* Data records *

---*---

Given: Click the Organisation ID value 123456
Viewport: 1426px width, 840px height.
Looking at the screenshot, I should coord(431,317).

---*---

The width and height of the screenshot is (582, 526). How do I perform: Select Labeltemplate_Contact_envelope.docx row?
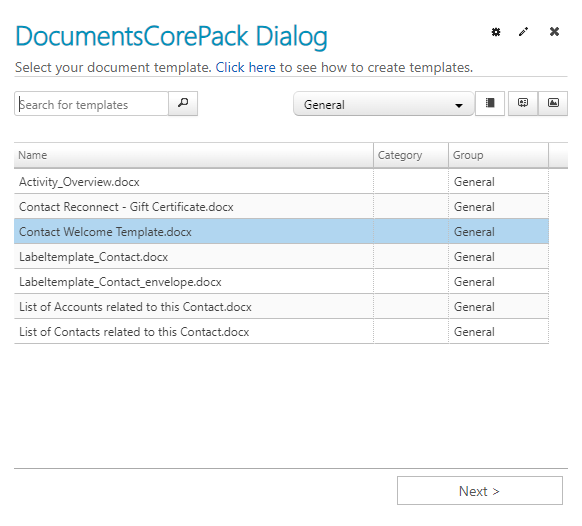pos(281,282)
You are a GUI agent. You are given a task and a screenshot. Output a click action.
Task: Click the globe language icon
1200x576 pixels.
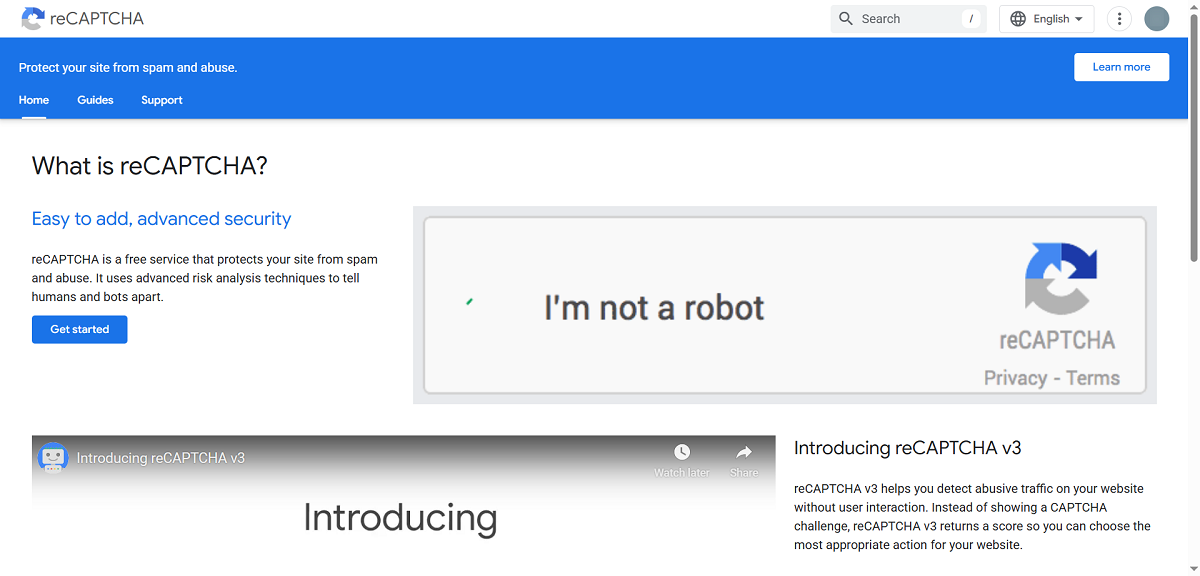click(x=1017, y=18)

---*---

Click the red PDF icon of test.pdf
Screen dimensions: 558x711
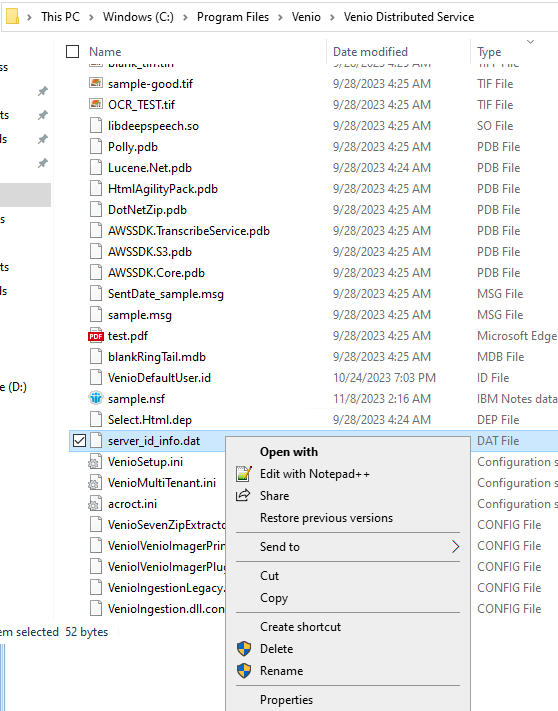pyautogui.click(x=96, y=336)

---*---

* Aim of the exercise *
If a line above holds the string "icon", return it as it stands.

* Output *
Task: Click the globe language icon
Click the red PDF icon of test.pdf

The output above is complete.